Activity
Within the entries below, output exactly the lines between the line containing "Where should I click to: Open" and the line containing "Task: Select Step 2 in the list view", inclusive, and omit any picture.

Supplied records
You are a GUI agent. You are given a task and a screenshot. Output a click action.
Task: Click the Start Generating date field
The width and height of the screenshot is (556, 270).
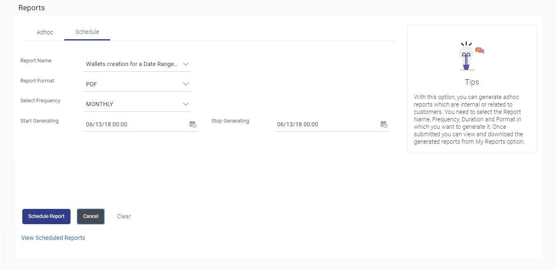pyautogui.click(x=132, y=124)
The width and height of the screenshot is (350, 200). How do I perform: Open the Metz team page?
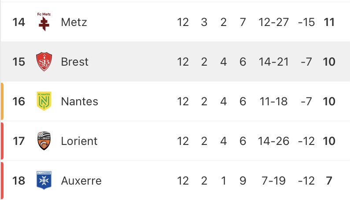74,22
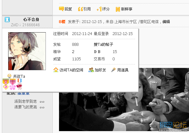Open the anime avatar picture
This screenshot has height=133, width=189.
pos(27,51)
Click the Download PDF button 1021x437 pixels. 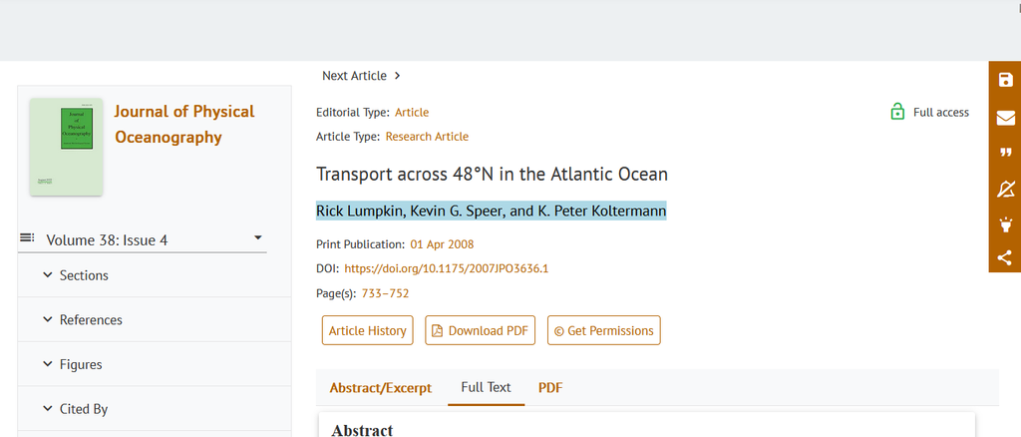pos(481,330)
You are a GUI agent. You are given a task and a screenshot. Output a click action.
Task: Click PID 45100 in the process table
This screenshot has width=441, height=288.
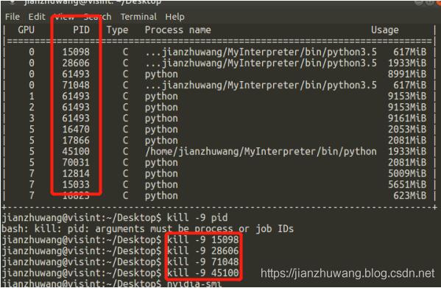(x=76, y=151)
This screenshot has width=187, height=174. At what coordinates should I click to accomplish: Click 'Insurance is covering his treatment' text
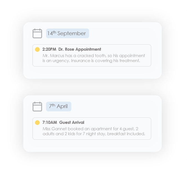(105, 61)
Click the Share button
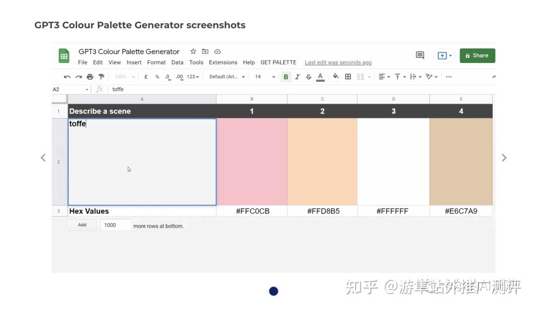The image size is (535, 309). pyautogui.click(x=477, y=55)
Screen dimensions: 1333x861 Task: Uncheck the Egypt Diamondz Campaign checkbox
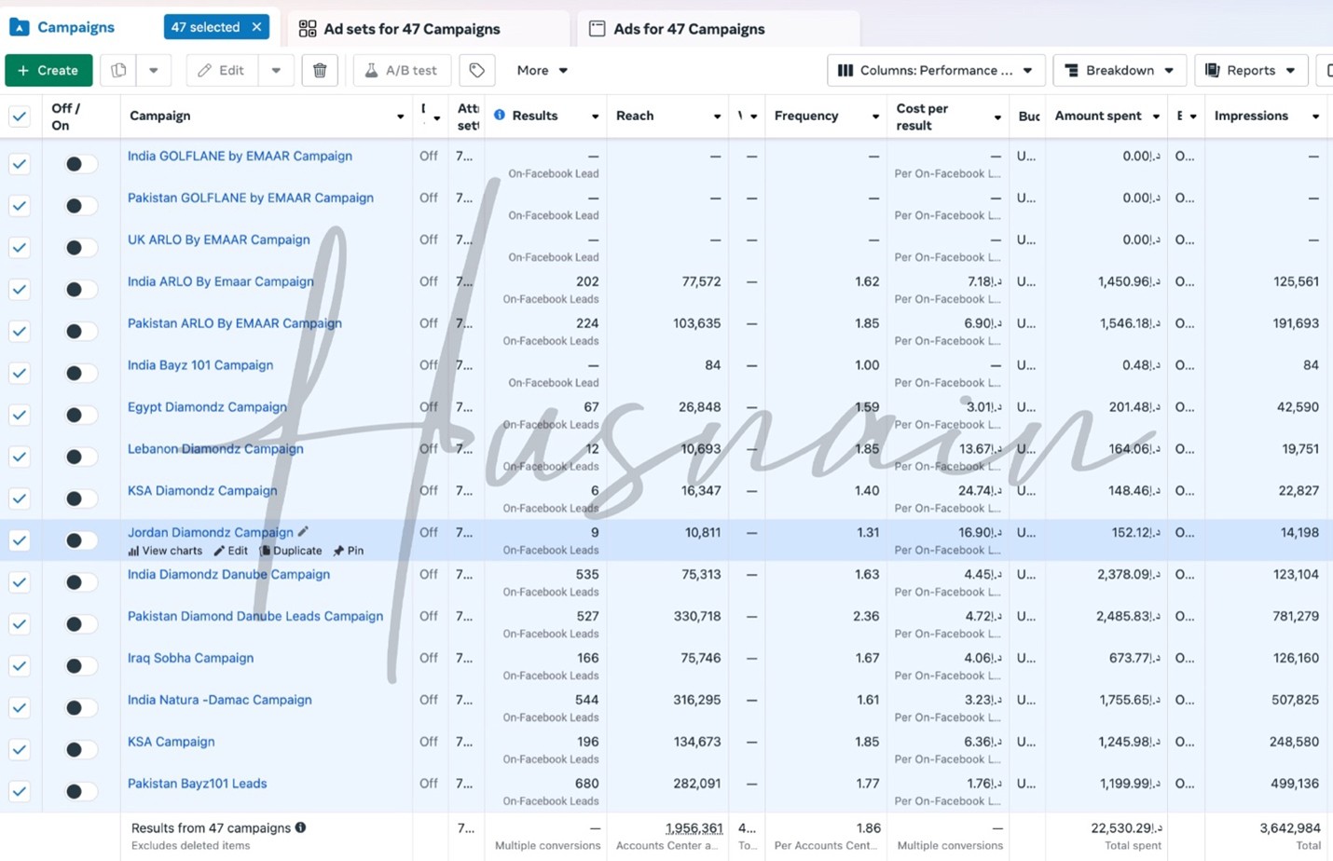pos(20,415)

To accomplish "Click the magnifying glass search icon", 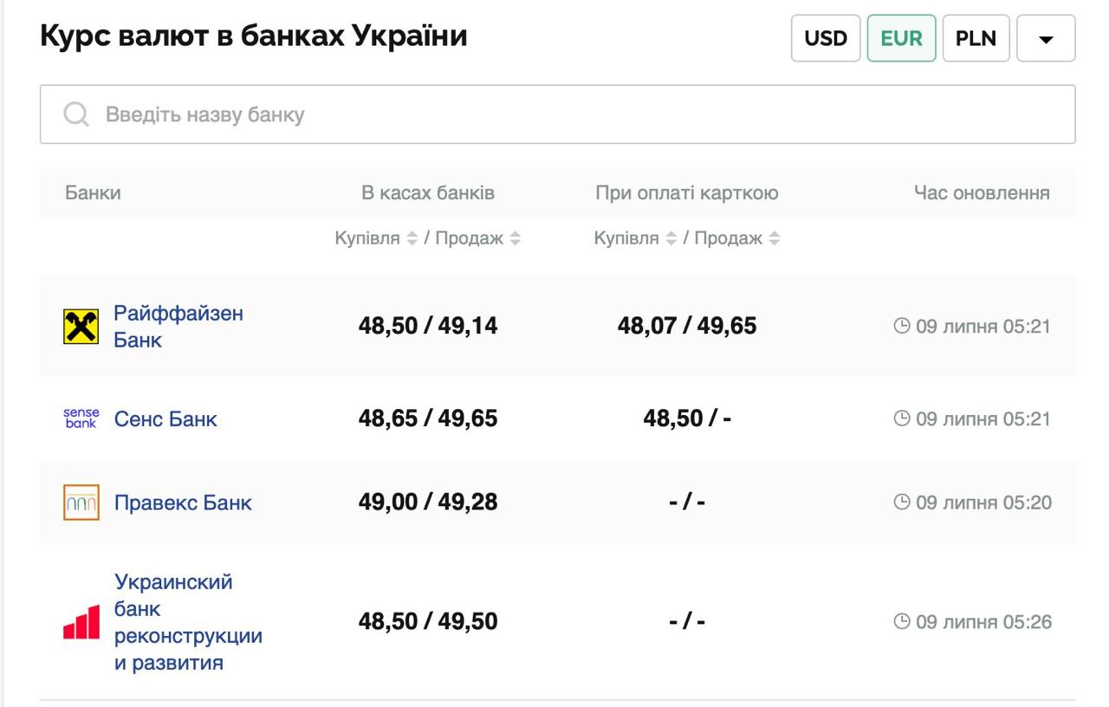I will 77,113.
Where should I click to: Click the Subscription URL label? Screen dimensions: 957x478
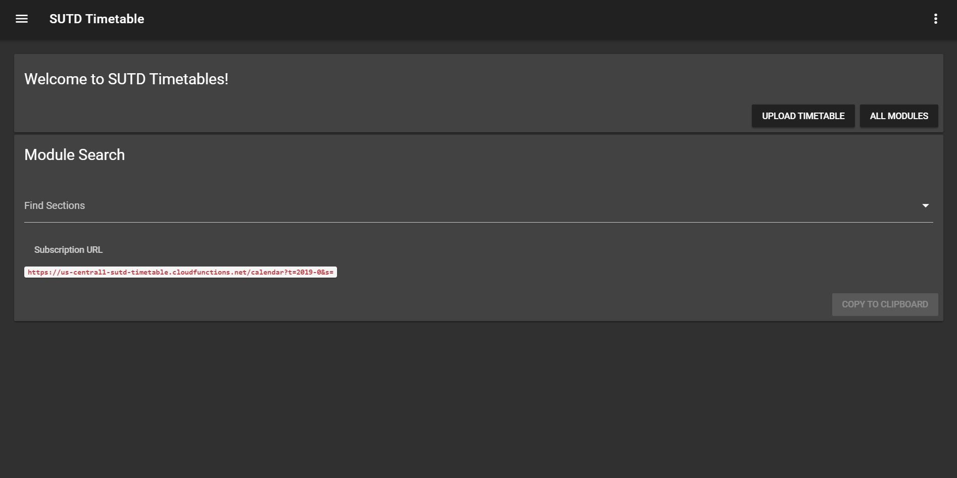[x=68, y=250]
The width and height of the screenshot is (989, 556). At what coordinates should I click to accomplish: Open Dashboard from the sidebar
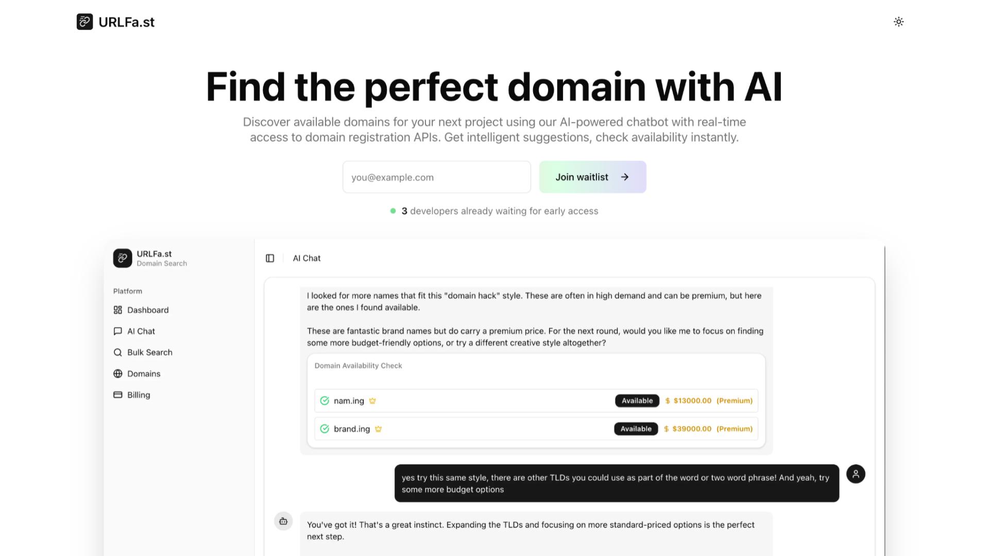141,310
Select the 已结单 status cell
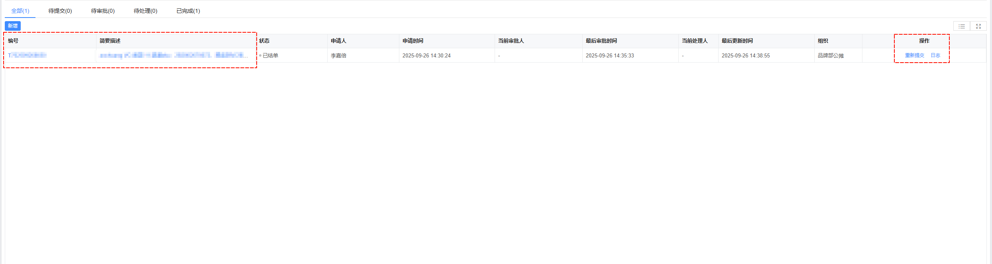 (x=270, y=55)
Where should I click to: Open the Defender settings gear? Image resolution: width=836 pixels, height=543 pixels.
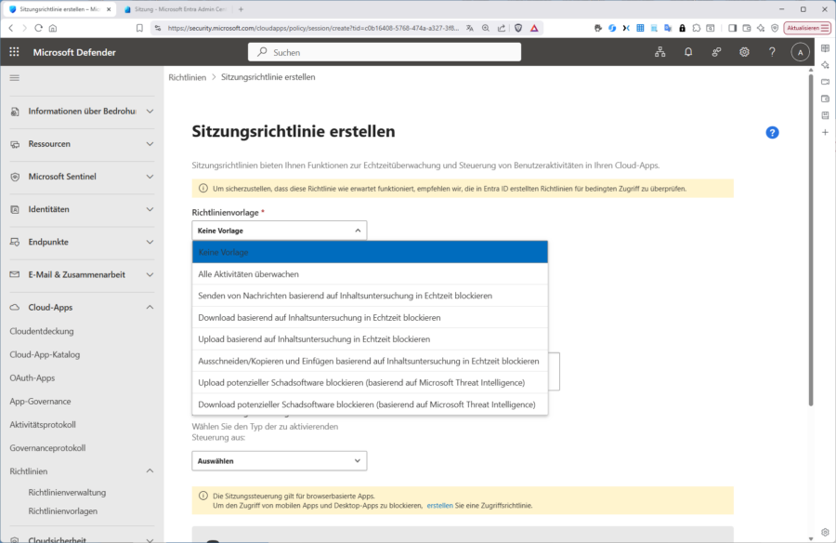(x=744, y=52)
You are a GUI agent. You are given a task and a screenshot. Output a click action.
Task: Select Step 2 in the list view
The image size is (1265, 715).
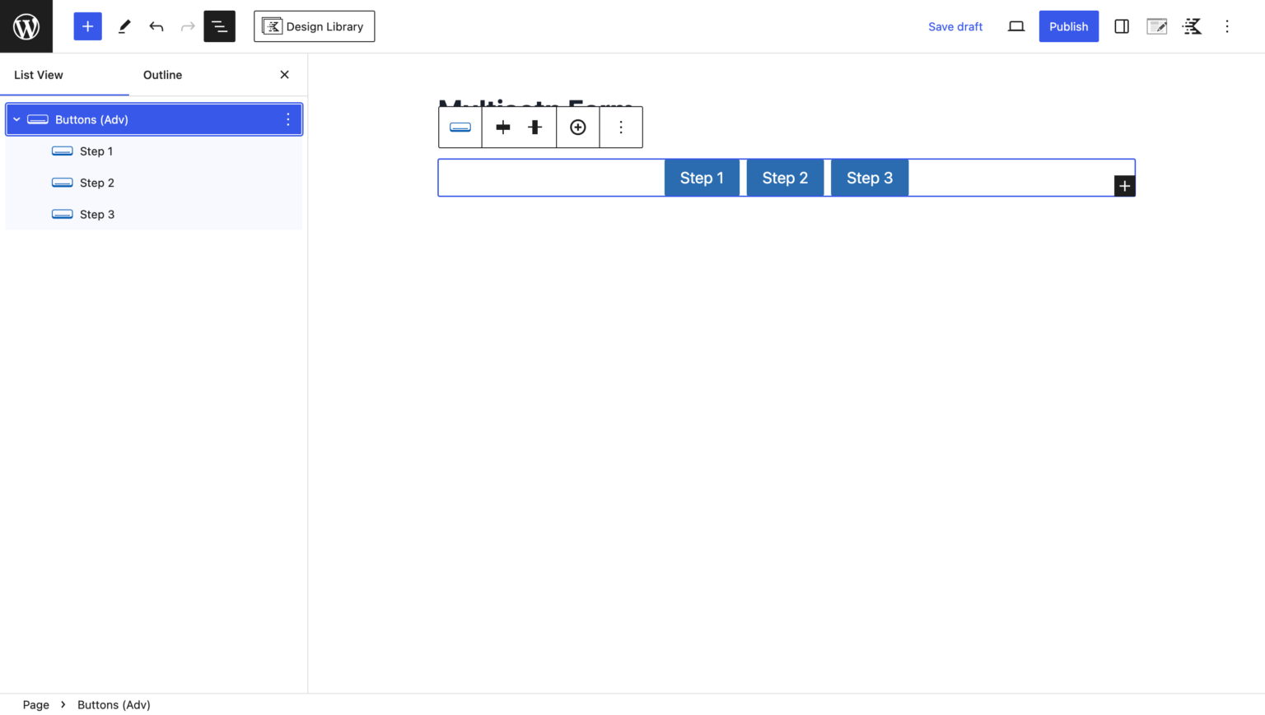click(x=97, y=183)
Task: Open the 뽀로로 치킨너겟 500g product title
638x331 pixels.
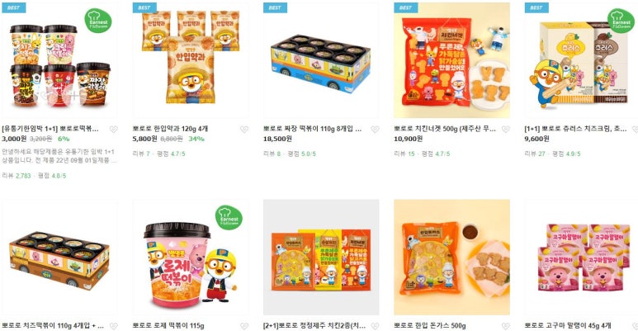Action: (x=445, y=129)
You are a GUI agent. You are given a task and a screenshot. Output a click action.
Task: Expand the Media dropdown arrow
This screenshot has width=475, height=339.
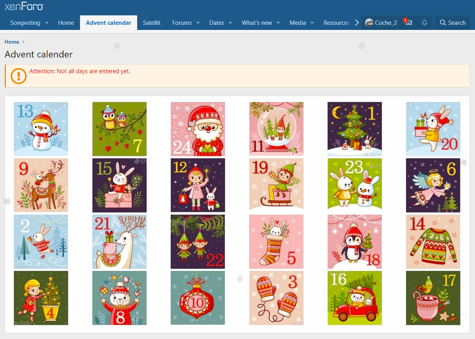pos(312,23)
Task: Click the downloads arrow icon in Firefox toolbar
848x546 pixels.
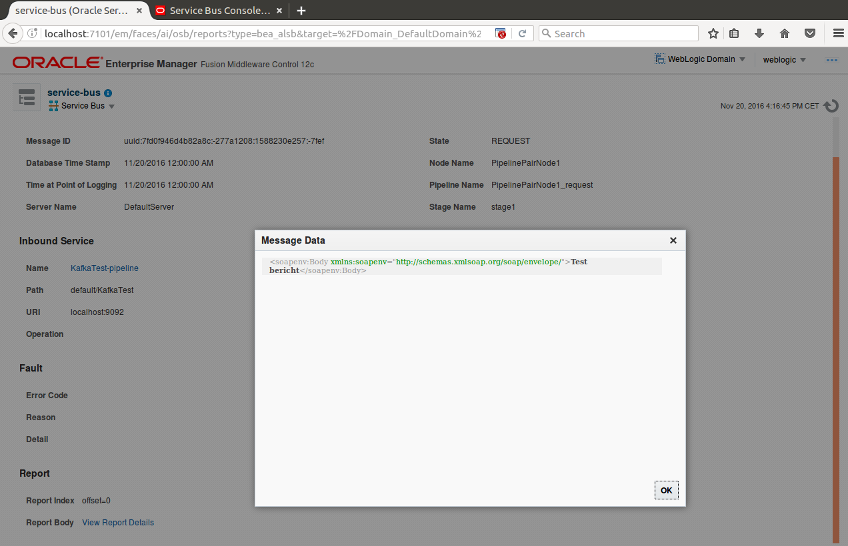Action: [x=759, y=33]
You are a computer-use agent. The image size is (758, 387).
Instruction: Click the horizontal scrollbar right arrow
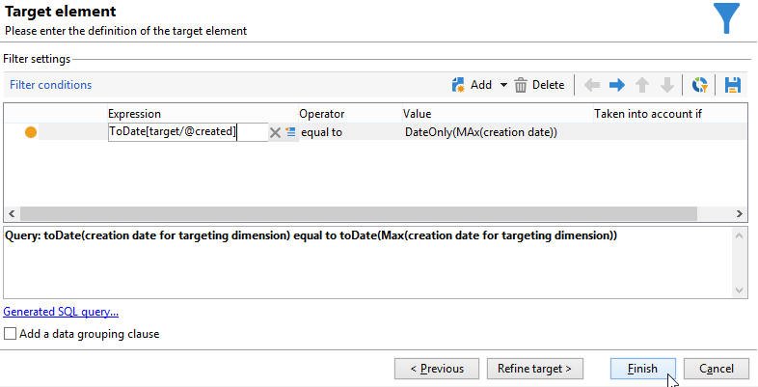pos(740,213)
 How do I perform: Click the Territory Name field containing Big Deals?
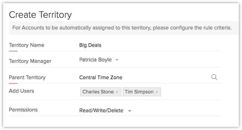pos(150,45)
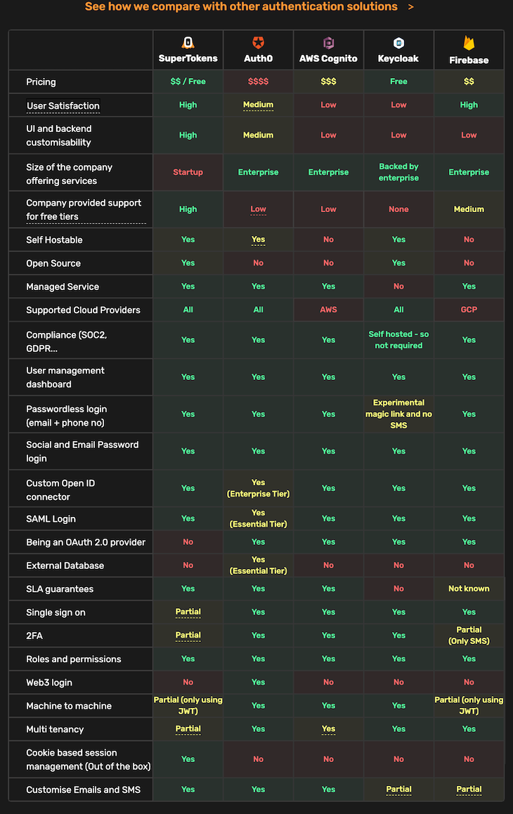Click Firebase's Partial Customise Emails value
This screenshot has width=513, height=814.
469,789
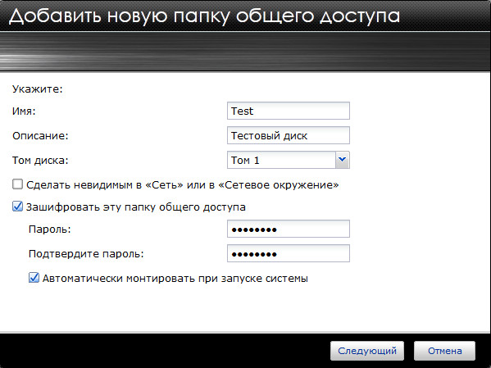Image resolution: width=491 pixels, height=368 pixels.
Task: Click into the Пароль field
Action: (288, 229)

Task answer
Where should I click to: Open the Defender settings gear? Image resolution: width=836 pixels, height=543 pixels.
(x=744, y=52)
You are a GUI agent. You are given a task and a screenshot. Output a click action.
Task: Select Step 2 in the list view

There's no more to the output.